O parecer dos senadores ainda afirmava: “Considerando que o nomeado, no exercício de importante cargo administrativo em que anteriormente se achou [prefeito do Distrito Federal], revelou não só ignorância do direito, mas até uma grande falta de senso jurídico, como é notório e evidencia-se da discussão havida no Senado de diversos atos seus praticados na qualidade de prefeito desta cidade e pelo Senado rejeitados”.
Curiosamente, em 1899, Barata Ribeiro seria eleito senador. Permaneceria no cargo entre 1900 e 1909, circulando entre os políticos que o haviam derrubado duas vezes. “À frente do Partido Republicano do Distrito Federal (PRDF), e ao lado do senador carioca Augusto de Vasconcelos, comandou a política no Distrito Federal até o início da primeira década do século XX. Essa ascendência sobre a política municipal foi garantida com a conquista de uma cadeira no Senado em eleição realizada em 30 de dezembro de 1899”, aponta o CPDOC-FGV.
Como senador, “empenhou-se na defesa de bandeiras como a autonomia do Distrito Federal, a garantia de direitos civis e políticos dos cidadãos, e o incentivo ao desenvolvimento de políticas públicas de proteção à indústria nacional e à infância desvalida”, informa o departamento da FGV. Ainda em Campinas, ele já tinha liderado a criação de um centro de atendimento em saúde para crianças carentes.
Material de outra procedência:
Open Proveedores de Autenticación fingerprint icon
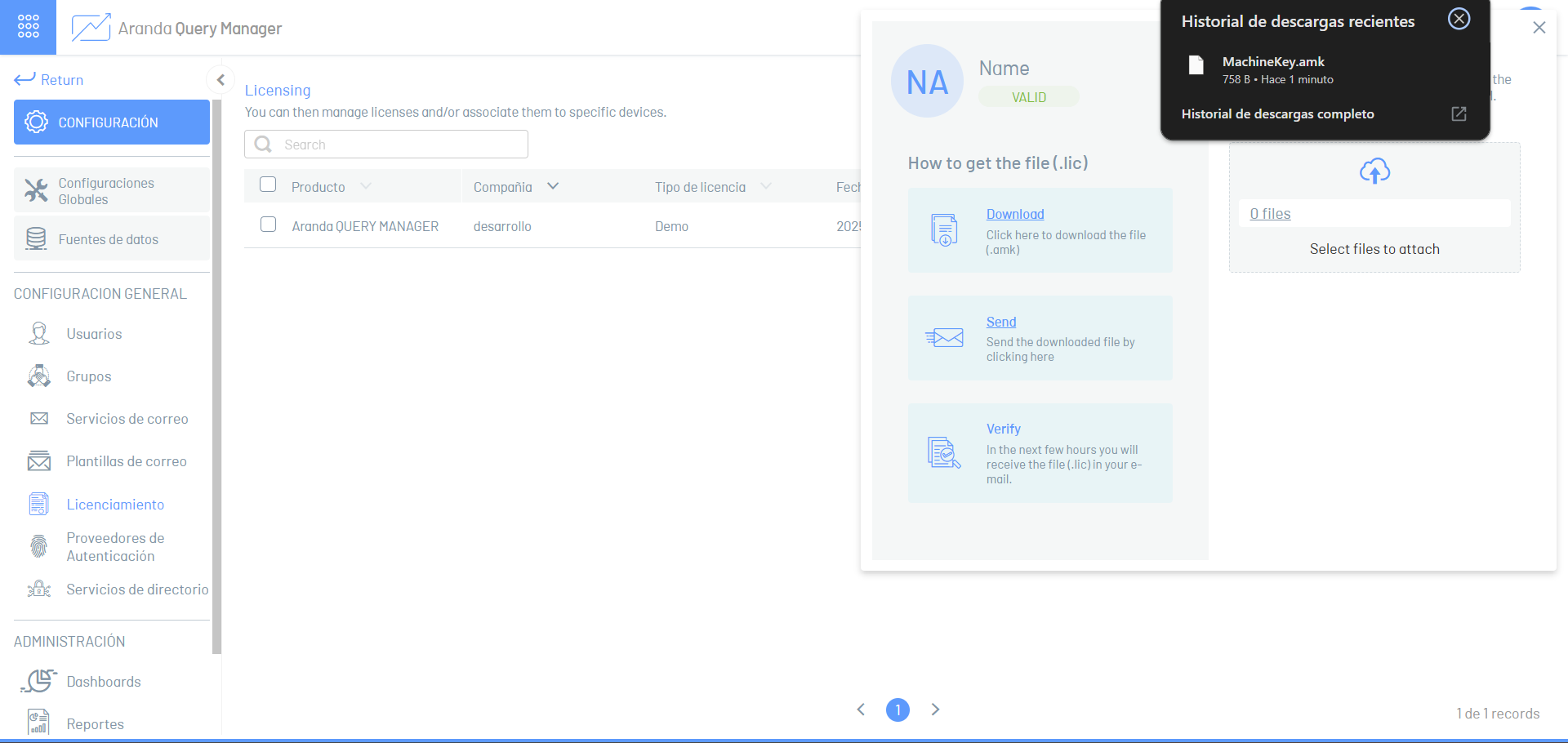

Quanto aos demais quatro ministros apontados por Peixoto e barrados pelos senadores, sabe-se muito pouco a respeito das motivações das decisões — as sessões eram secretas, os indicados não participavam delas e, diferentemente do que aconteceu com Ribeiro, as atas se perderam. Ewerton Quadros era general e Demosthenes da Silveira Lobo, diretor-geral dos Correios, ambos sem formação em direito. Os demais, o general Innocêncio Galvão de Queiroz e o subprocurador da República Antônio Sève Navarro, não eram conhecidos no mundo jurídico, mas haviam feito faculdade na área e ainda assim foram barrados.
“Saber jurídico”
Atualmente, nomes indicados para o STF seguem
alguns critérios, estabelecidos pelo artigo 101 da Constituição:
precisam ter notável saber jurídico (o “jurídico” foi incluído ainda no
início do século 20), reputação ilibada, mais de 35 anos e menos de 65.
Em décadas recentes, Dias Toffoli é o ministro mais jovem a ser indicado
até hoje – tinha 41 anos e posteriormente, aos 50, se tornaria também o
mais jovem presidente da corte. Mas, em 1901, o ministro Alberto Torres
foi indicado quando tinha 35 anos.
O número de juízes, aliás, é mantido em 11 desde 1931, com exceção do período entre 1965 e 1969, quando foram 16. Entre 1891 e 1931, haviam sido 15. Nunca mais, desde o fim do governo de Floriano Peixoto em 1894, um nome indicado para o Supremo foi barrado. Quanto a Barata Ribeiro, faleceu em 1910, aos 66 anos. Foi homenageado com seu nome em uma rua de Copacabana e em 1932 nasceria seu sobrinho neto, o comediante Agildo Ribeiro.